The war in Europe disrupted trade and caused a surge in gas and oil prices as well as the cost of living across countries. The global economy, which was already struggling to recover from the pandemic years, took a massive hit. A report by the Carnegie Endowment for International Peace notes that anger over the economy, especially inflation, was behind most of the anti-government protests in 2022.
In neighbouring Sri Lanka, the protests led to the downfall of the Rajapaksa’s dynastic rule. Massive demonstrations were also seen in Iran. Thousands of protesters raged against the government’s strict hijab laws, leading to the death of 22-year-old Mahsa Amini who died while in the custody of the morality police.

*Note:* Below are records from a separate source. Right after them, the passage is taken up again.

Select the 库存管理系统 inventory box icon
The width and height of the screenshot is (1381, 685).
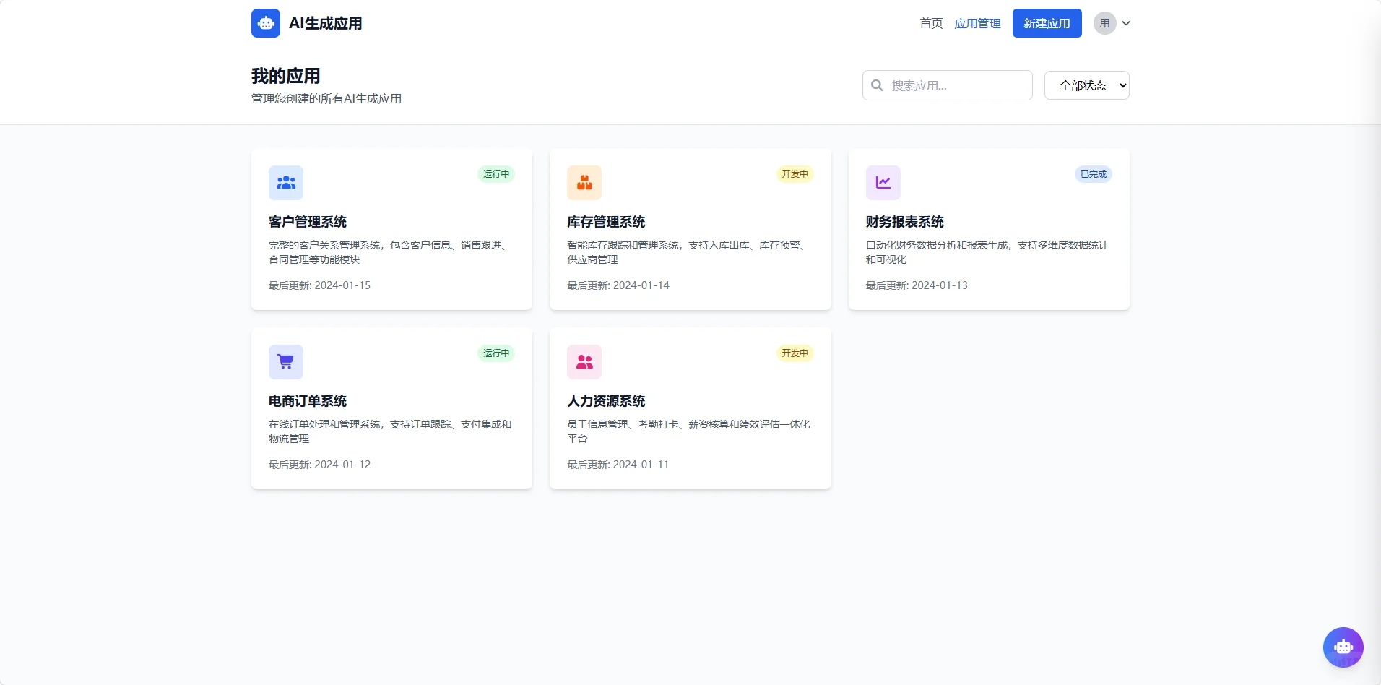click(584, 182)
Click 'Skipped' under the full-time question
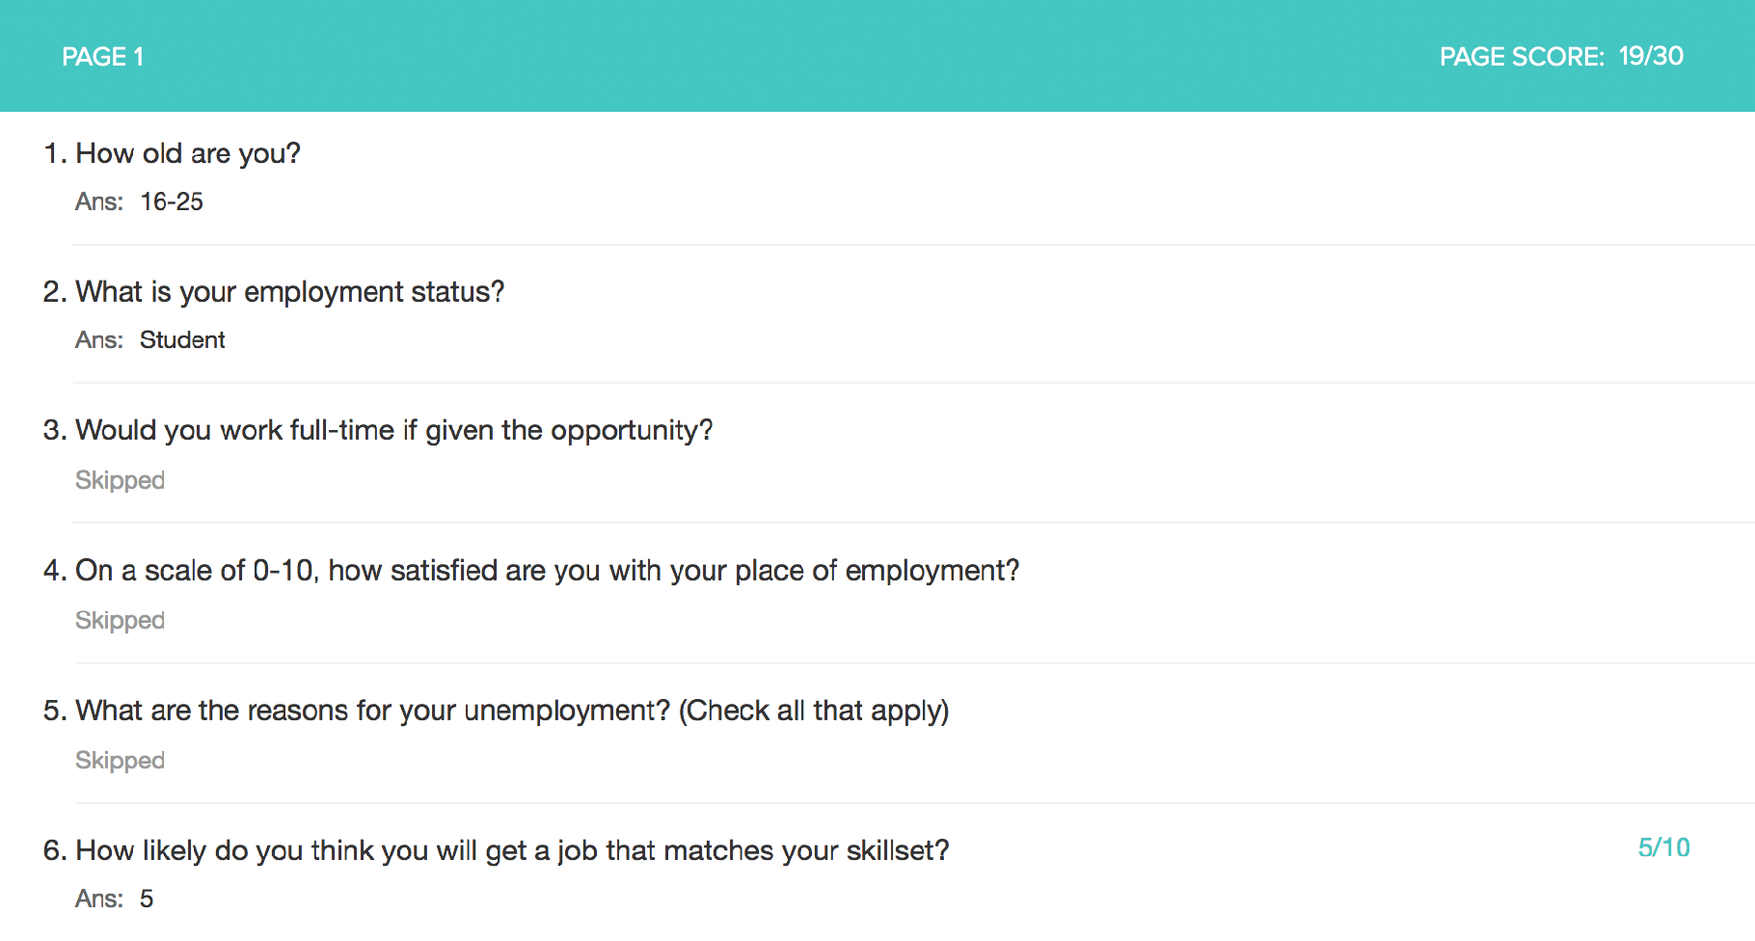This screenshot has width=1755, height=941. click(x=120, y=480)
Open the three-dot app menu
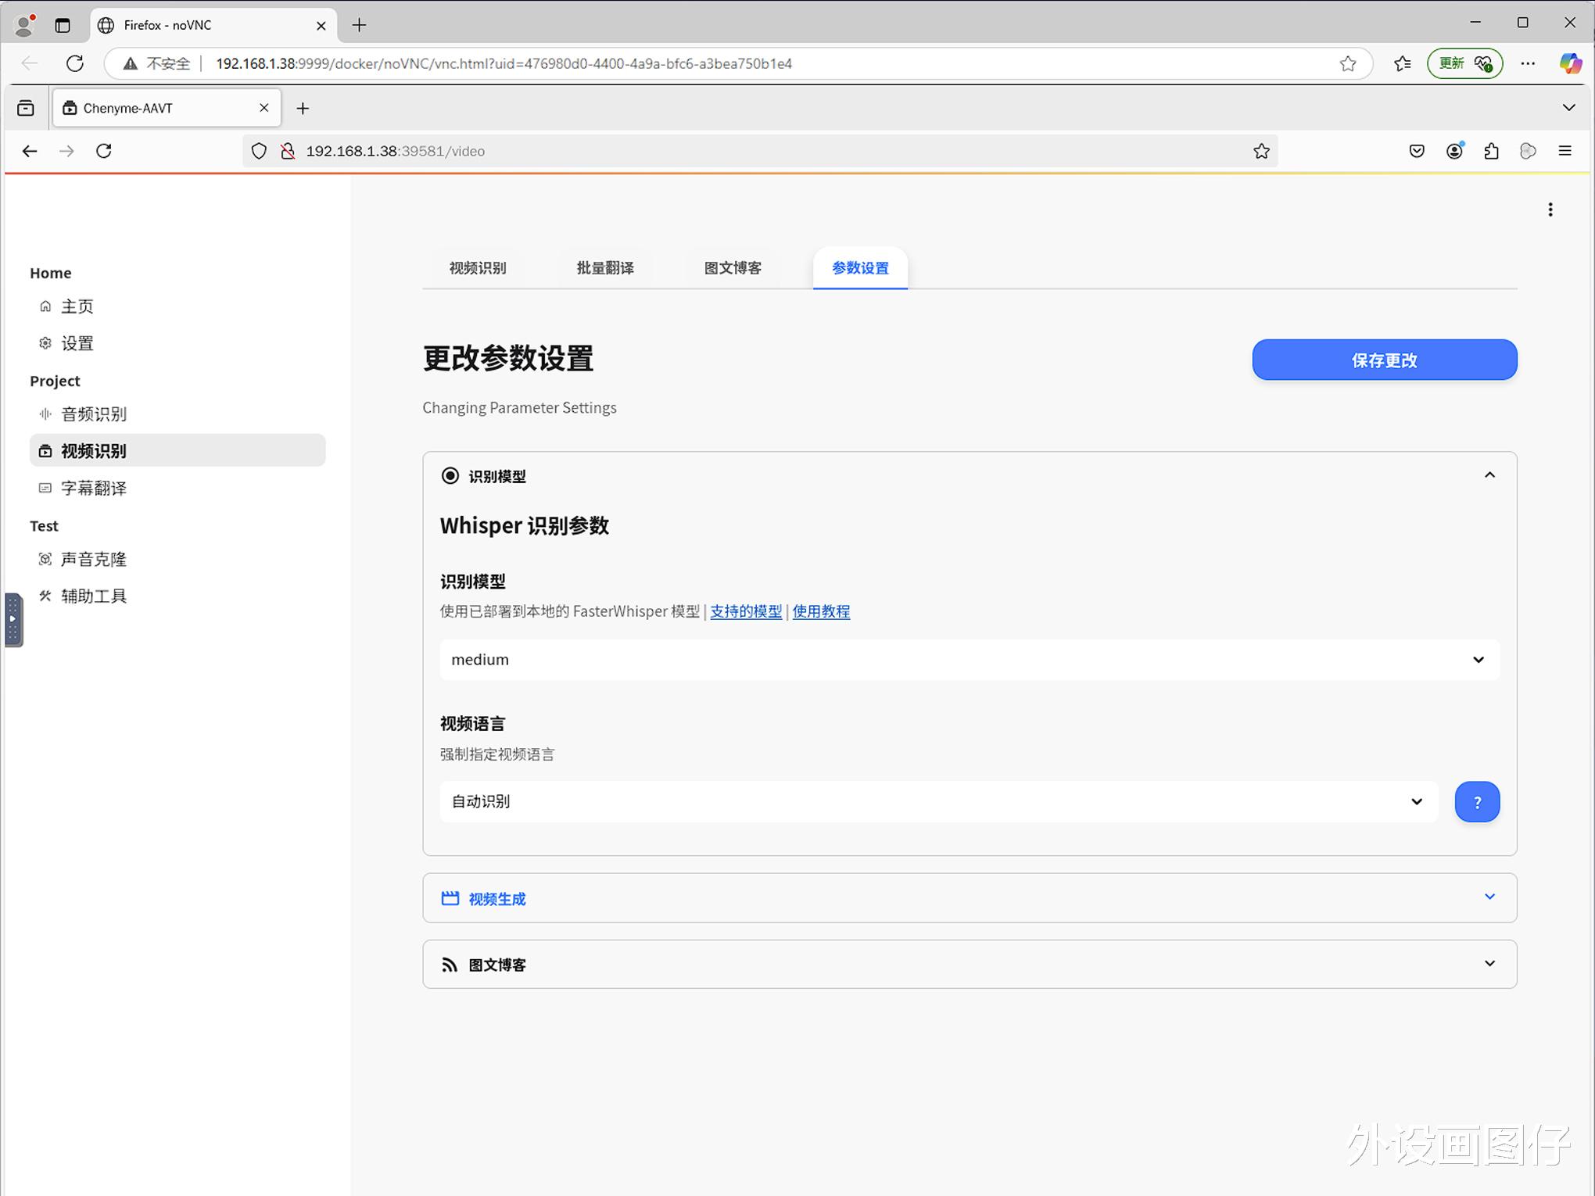This screenshot has height=1196, width=1595. (x=1550, y=209)
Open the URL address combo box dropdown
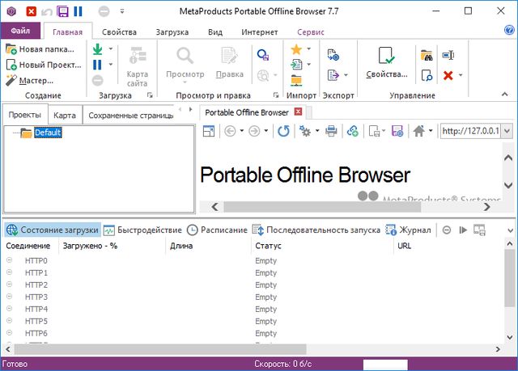 click(507, 131)
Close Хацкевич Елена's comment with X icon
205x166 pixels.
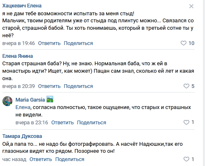[191, 6]
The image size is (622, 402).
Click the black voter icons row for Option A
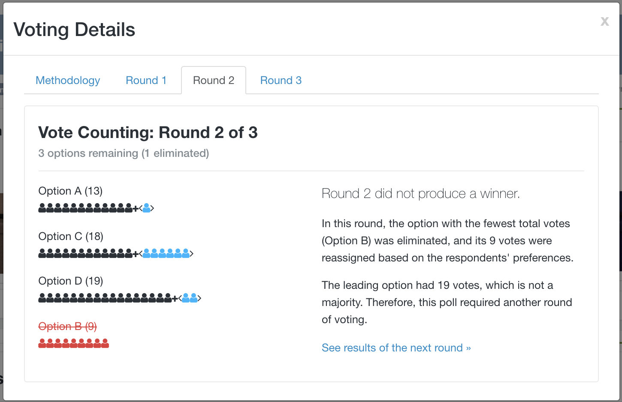85,208
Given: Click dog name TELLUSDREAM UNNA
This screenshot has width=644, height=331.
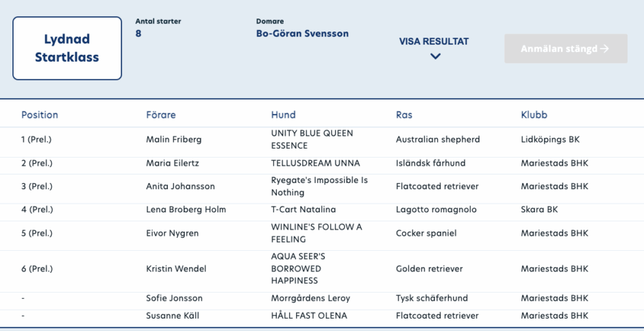Looking at the screenshot, I should 315,163.
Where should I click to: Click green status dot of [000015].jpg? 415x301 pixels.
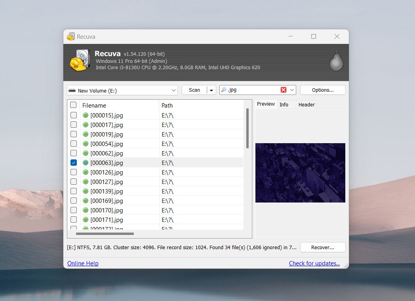click(86, 115)

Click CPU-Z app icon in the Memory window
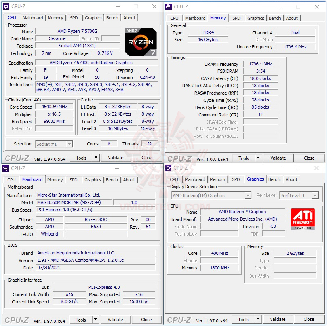pos(168,7)
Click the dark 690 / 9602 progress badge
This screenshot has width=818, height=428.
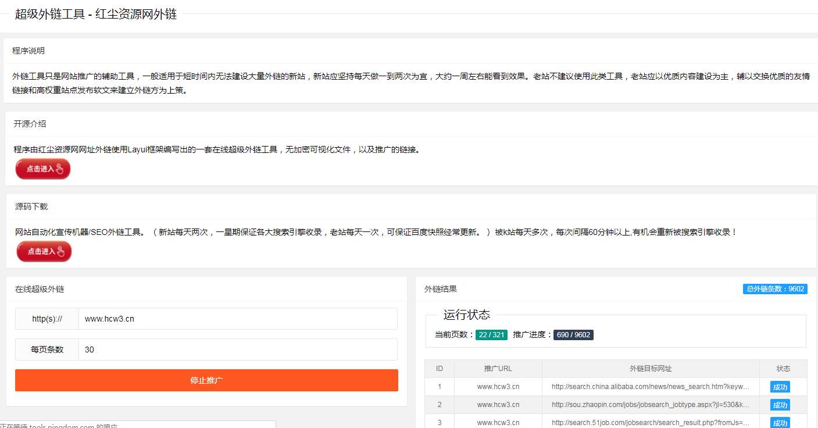[x=573, y=335]
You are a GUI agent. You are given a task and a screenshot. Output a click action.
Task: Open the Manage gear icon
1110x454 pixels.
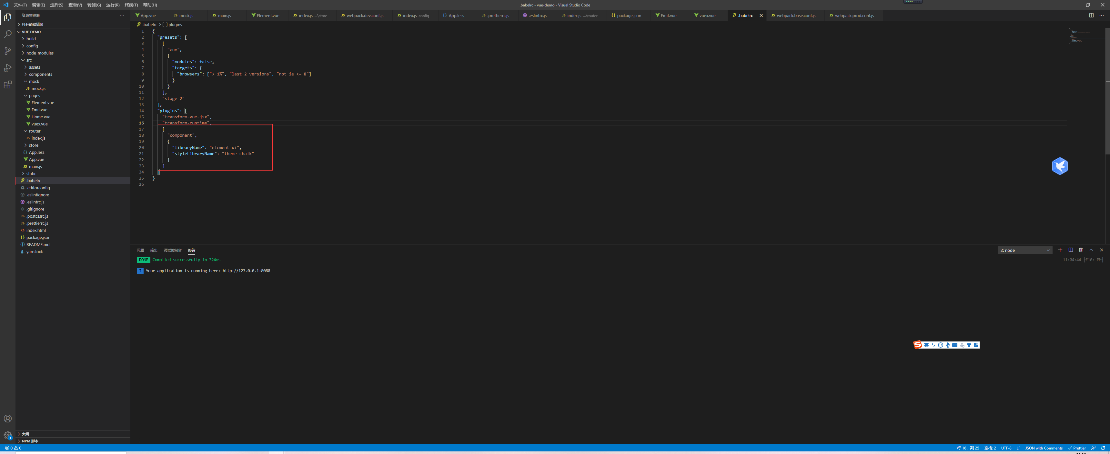click(x=8, y=435)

The hijab was central to protests in India as well. Karnataka witnessed state-wide demonstrations against the government’s order to ban hijab in classrooms. In June, India saw violent demonstrations over the Centre’s Agnipath scheme.
Meanwhile, India’s neighbour Pakistan, reeling under inflation, was caught in a political brouhaha, which culminated in the ouster of Imran Khan. The country was also hit by devastating floods that claimed over 1,700 lives and affected over 30 million people, according to UN figures.
Elsewhere, too, climate change continued to wreak havoc. ‘Some form of climate disaster’ hit India almost every day between January and September, according to a report by the Centre for Science and Environment.
Google trends show that the deaths of celebrities dominated search trends in 2022. India lost gems such as Lata Mangeshkar, Sidhu Moosewala, KK, and Bappi Lahiri. The passings of Shane Warne and Queen Elizabeth also remained among the top searches.
When the last of the December box is checked off and the page turns to January 1, the world can hit reset and begin anew. In the words of Bill Watterson, the cartoonist behind the newspaper comic, Calvin and Hobbes, the one remarkable thing about life is that “it’s never so bad, that it can’t get worse.” Whether that’s a comforting thought or an ominous one, is up to the reader’s discretion.